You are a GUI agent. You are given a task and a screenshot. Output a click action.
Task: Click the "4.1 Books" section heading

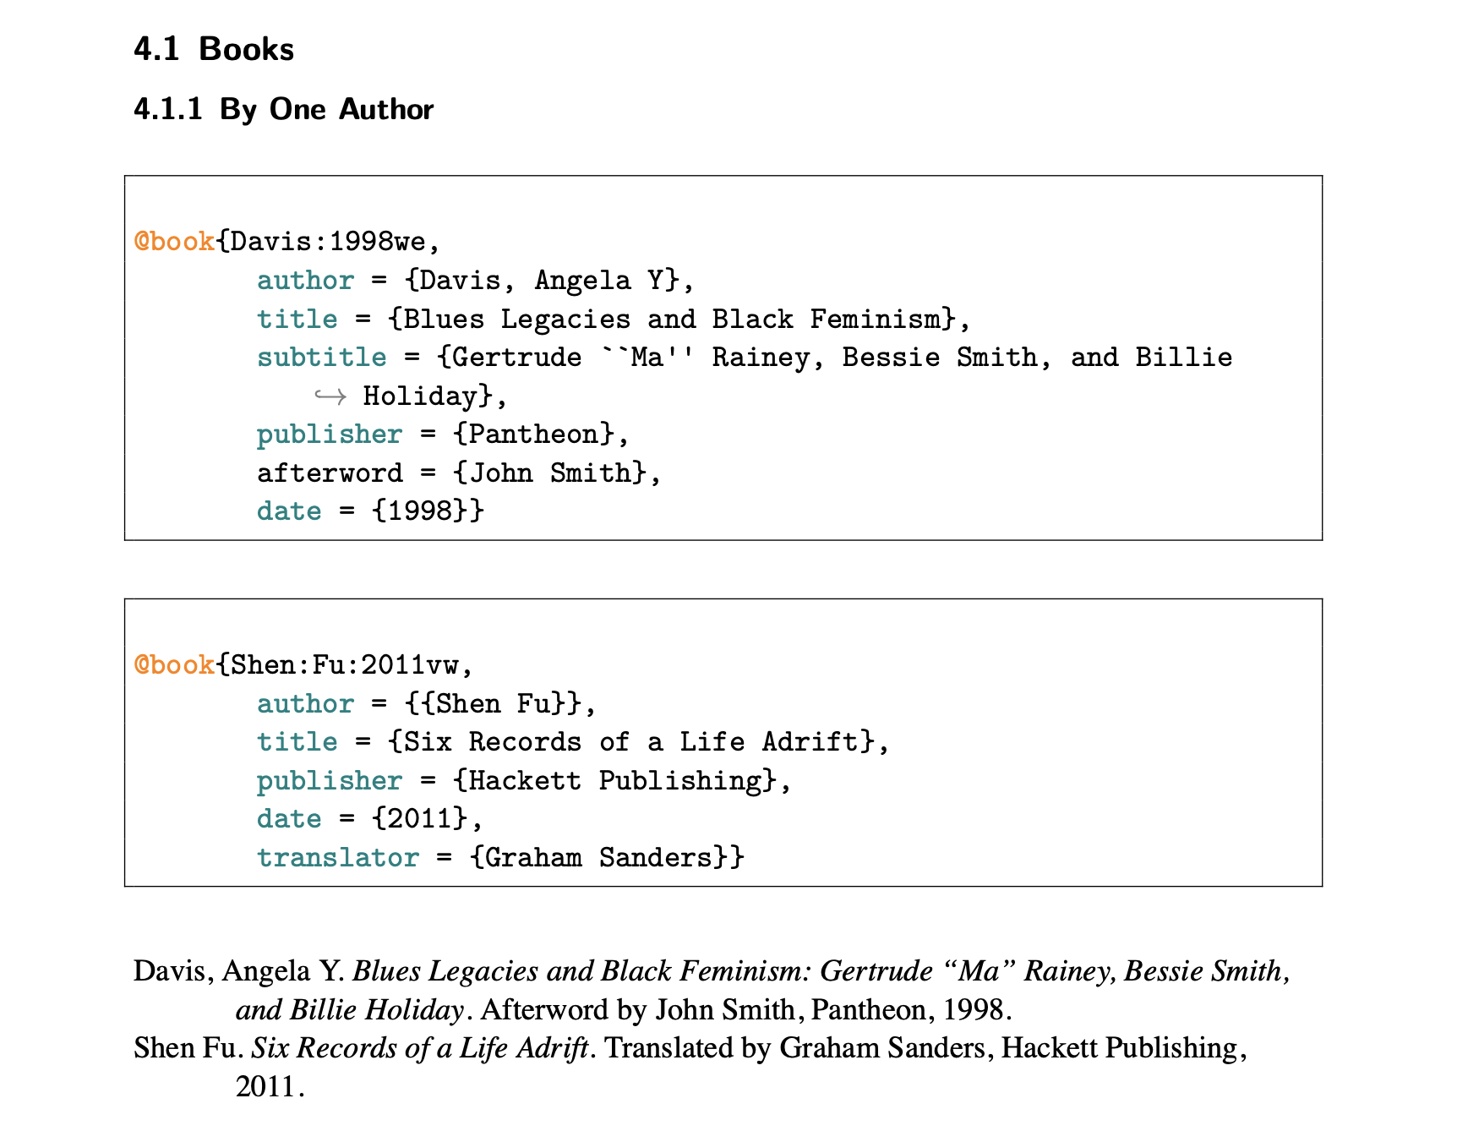pyautogui.click(x=214, y=49)
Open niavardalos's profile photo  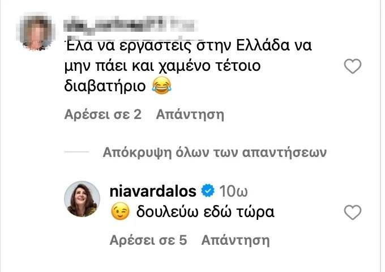[x=82, y=199]
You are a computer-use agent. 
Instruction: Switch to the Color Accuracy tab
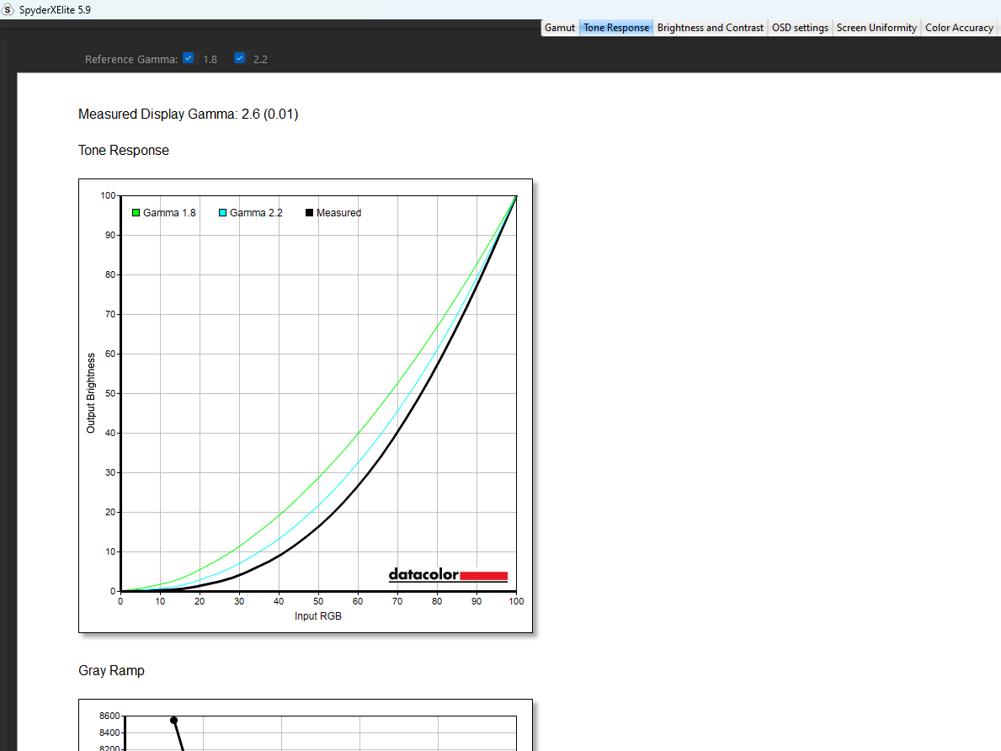coord(959,28)
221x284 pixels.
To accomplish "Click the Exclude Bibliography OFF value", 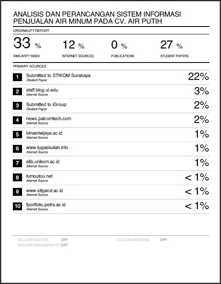I will point(64,245).

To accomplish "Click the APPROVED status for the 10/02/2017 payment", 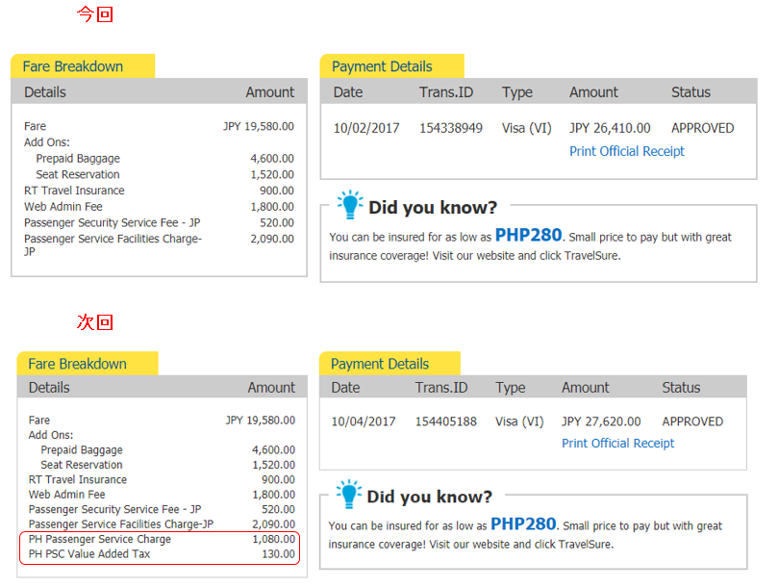I will coord(702,128).
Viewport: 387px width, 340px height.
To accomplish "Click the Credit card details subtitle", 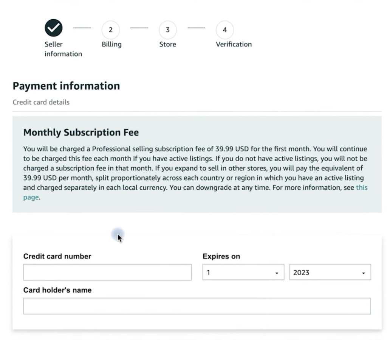I will [41, 102].
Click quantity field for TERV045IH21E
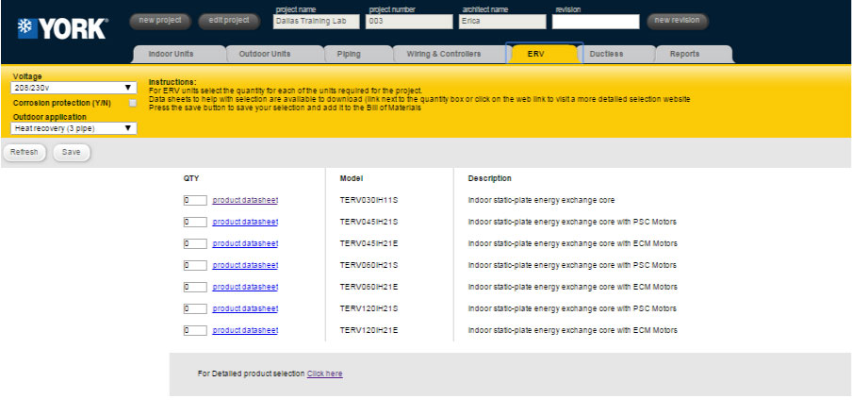Image resolution: width=852 pixels, height=415 pixels. (x=195, y=243)
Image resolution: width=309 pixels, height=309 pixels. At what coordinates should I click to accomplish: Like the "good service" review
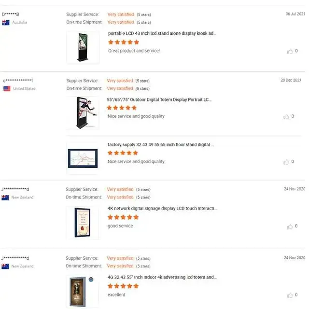(290, 226)
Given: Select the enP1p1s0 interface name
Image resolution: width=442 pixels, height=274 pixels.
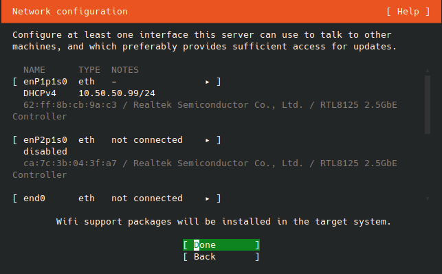Looking at the screenshot, I should pos(45,82).
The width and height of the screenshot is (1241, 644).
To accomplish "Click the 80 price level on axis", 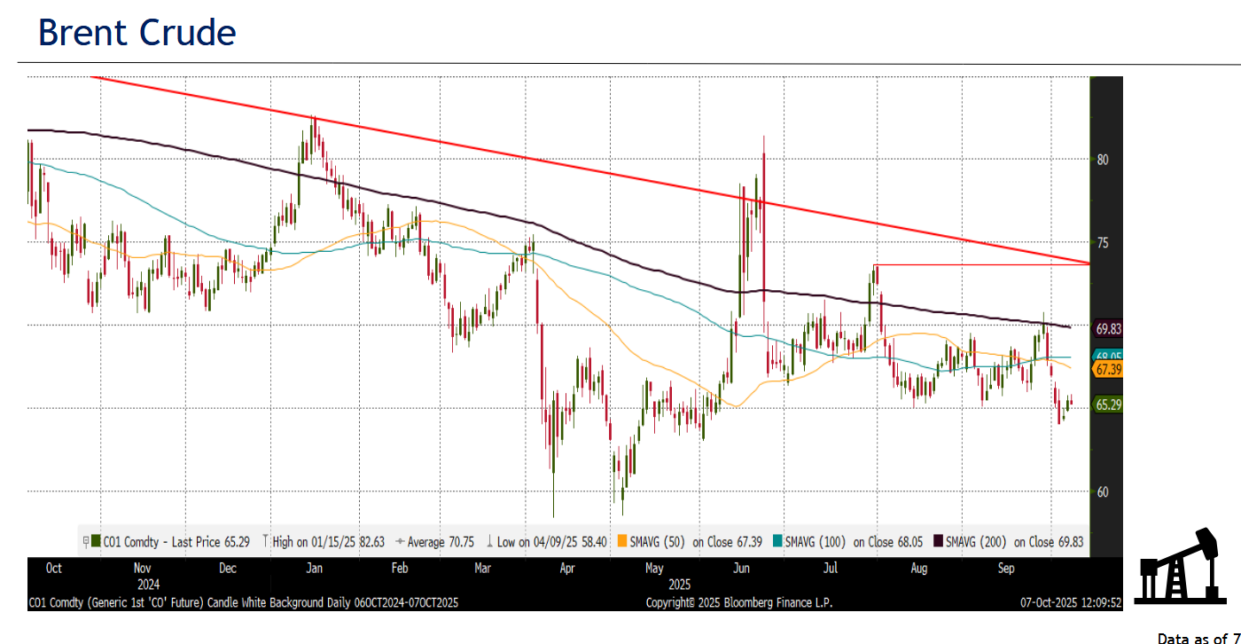I will [1103, 160].
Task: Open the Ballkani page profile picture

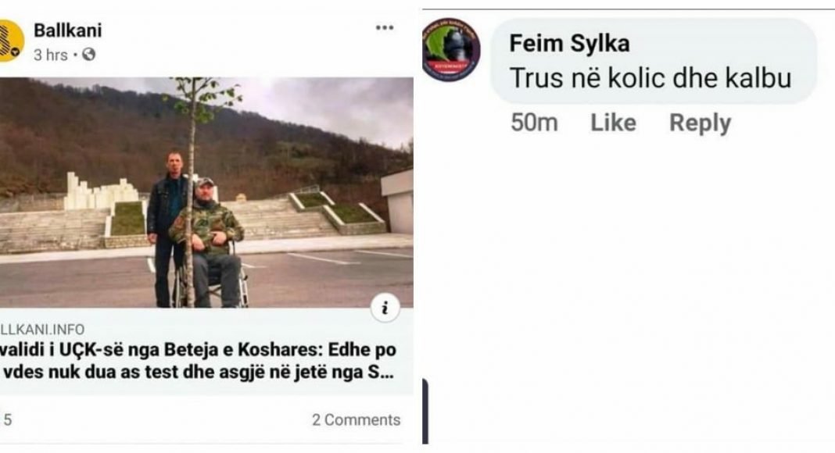Action: tap(11, 42)
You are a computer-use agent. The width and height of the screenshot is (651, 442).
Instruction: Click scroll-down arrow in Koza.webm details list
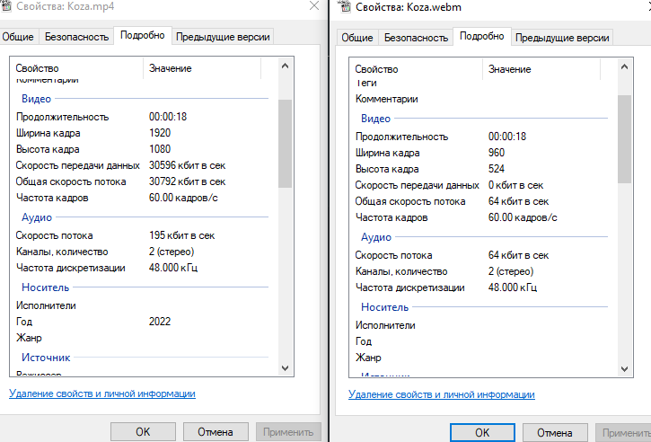pos(624,368)
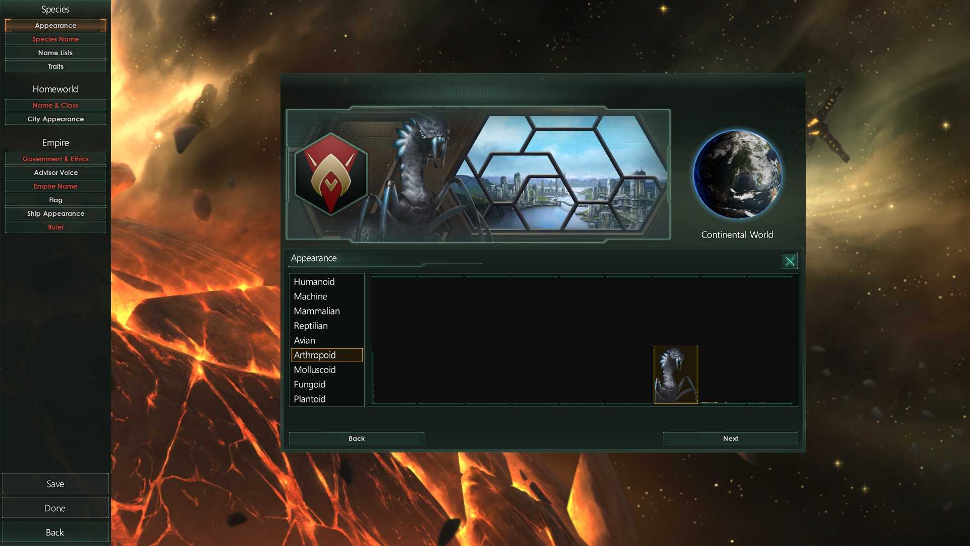Open the Ruler section

[56, 227]
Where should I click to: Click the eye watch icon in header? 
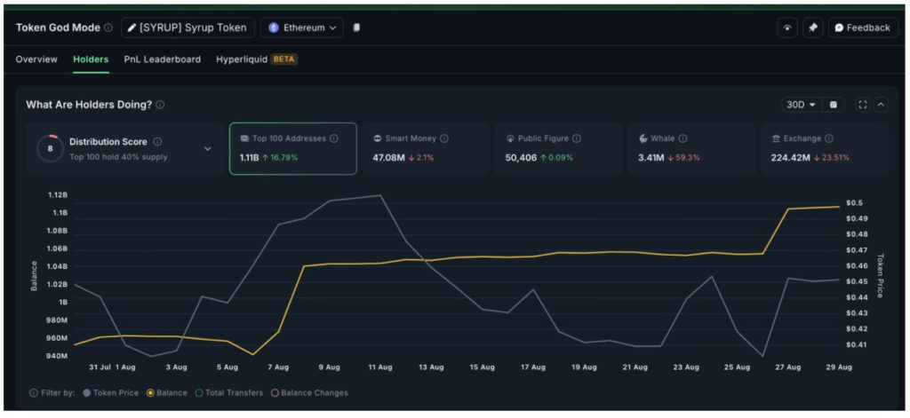[787, 28]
......
| TASK REQUIREMENTS |
From the line with "You are a computer-use agent. The" through the end of the records, change "header" to "toolbar" and reproduce those lines with nothing else altered. Omit the pictures.

| SOLUTION TO THE EXERCISE |
You are a computer-use agent. The width and height of the screenshot is (651, 442).
Instruction: Click scroll-down arrow in Koza.webm details list
pos(624,368)
Open the Ruler section

[56, 227]
Where should I click to: Click the eye watch icon in toolbar? 
[787, 28]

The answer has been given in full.